NEW YORK (AFP) - US stocks finished lower on Tuesday following a mixed batch of earnings reports and another big decline by technology giant Apple.
The Dow Jones Industrial Average dropped 47.51 points (0.27 per cent) to 17,550.69.
The broad-based S&P 500 fell 4.72 (0.22 per cent) to 2,093.32, while the tech-rich Nasdaq Composite Index slid 9.84 (0.19 per cent) to 5,105.55.
Apple fell 3.2 per cent, leaving it down more than 12 per cent since its July 21 earnings release. Analysts have cited fears of slowing growth, in part due to weakening conditions in China, a key Apple market.
Insurer Allstate fell 10.2 per cent after a rise in payments for auto accidents dented second-quarter earnings, while handbag and accessories retailer Coach rose 3.2 per cent after reporting better-than-expected results.
Biopharmaceutical company Baxalta jumped 11.9 per cent on news that Dublin-based Shire offered to acquire the company for US$30 billion (S$41 billion). Shire fell 5.4 per cent. Baxalta rejected the offer, saying it "significantly undervalues" the company.
Netflix shot up 7.7 per cent as it confirmed it will launch its streaming television service in Japan on Sept 2.

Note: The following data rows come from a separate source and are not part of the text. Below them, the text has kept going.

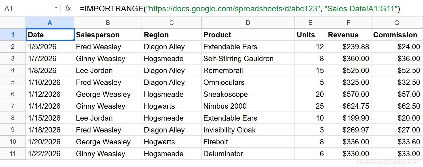Select row 1 by clicking its row number
This screenshot has width=423, height=167.
[13, 35]
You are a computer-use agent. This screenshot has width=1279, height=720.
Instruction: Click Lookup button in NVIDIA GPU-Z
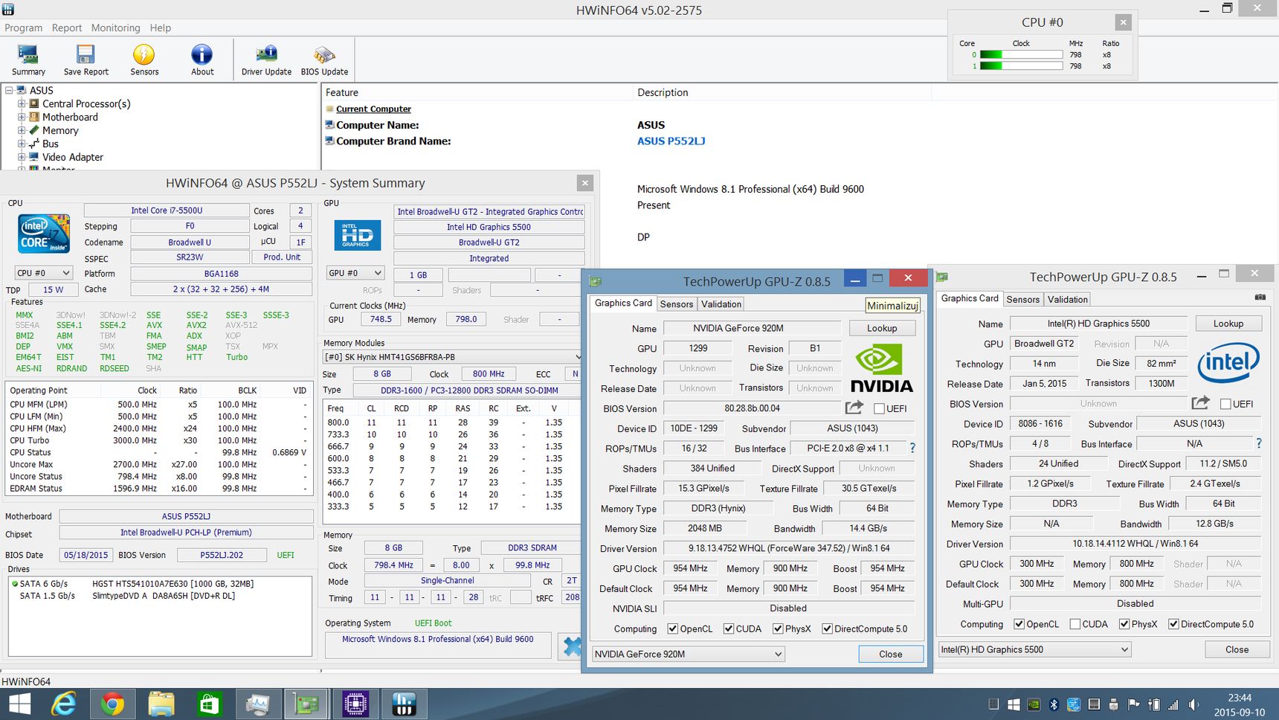tap(882, 328)
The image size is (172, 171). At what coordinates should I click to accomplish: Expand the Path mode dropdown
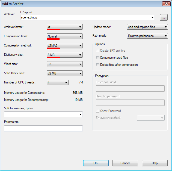(x=147, y=36)
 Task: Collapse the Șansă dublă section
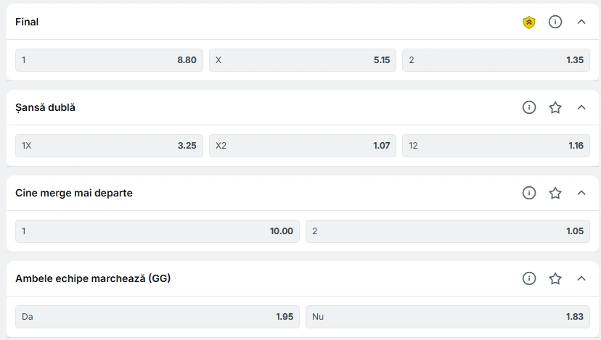point(581,107)
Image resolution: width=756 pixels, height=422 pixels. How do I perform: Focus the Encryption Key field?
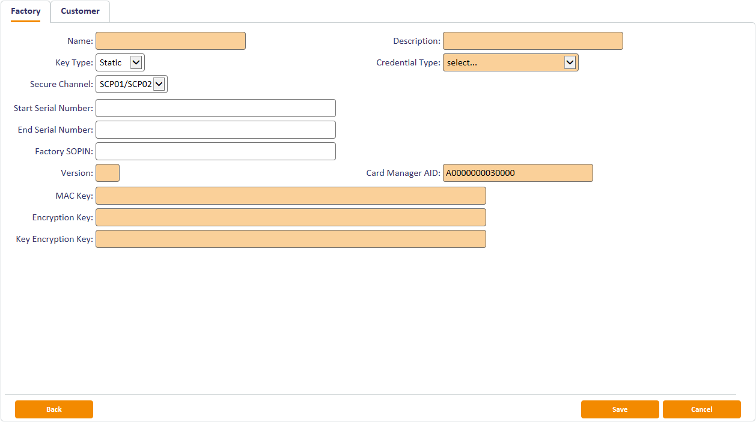click(x=290, y=217)
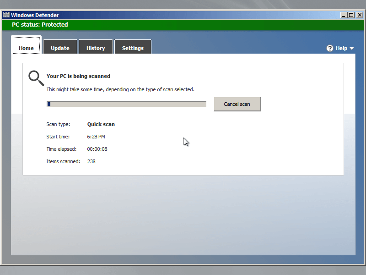Open the History tab

(96, 47)
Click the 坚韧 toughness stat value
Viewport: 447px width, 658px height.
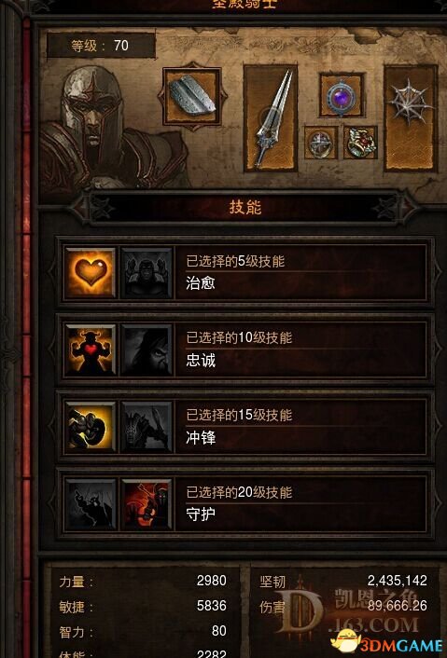pyautogui.click(x=397, y=581)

Priceline and Tesla Motors gained 3.5 per cent and 2.4 per cent, respectively, ahead of earnings releases Wednesday.
Chinese online marketplace Alibaba rose 1.1 percent on news that it appointed a senior Goldman Sachs banker, Michael Evans, as president, with an emphasis on globalising the company.
American Express fell 0.3 per cent after a US judge threw out a proposed class-action settlement with merchants on litigation over AmEx swiping fee restrictions. AmEx said it was disappointed with the decision.

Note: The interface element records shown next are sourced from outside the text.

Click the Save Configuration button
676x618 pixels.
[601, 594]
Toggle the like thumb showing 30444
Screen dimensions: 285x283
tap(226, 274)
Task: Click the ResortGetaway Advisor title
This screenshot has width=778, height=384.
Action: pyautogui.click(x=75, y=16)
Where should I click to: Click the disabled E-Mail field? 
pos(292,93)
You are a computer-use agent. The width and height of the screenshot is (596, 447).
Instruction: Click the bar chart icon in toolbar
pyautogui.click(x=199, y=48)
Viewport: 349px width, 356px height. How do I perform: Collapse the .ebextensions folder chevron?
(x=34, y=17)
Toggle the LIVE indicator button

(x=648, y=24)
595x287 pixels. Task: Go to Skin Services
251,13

CVS Health slid 2.5 per cent after projecting earnings in the current quarter of US$1.27-US$1.30 per share, below the US$1.37 forecast by Wall Street analysts.
American International Group shed 2.8 per cent as net income for the second quarter rose 5.4 per cent to US$1.9 billion. The insurer also hiked its dividend and authorised up to US$5 billion in new share repurchases, moves that BMO Capital Markets said were intended to compensate for a weak underwriting performance in some businesses.
Bond prices fell. The yield on the 10-year US Treasury rose to 2.23 per cent from 2.15 per cent Monday, while the 30-year advanced to 2.9 per cent from 2.86 per cent. Bond prices and yields move inversely.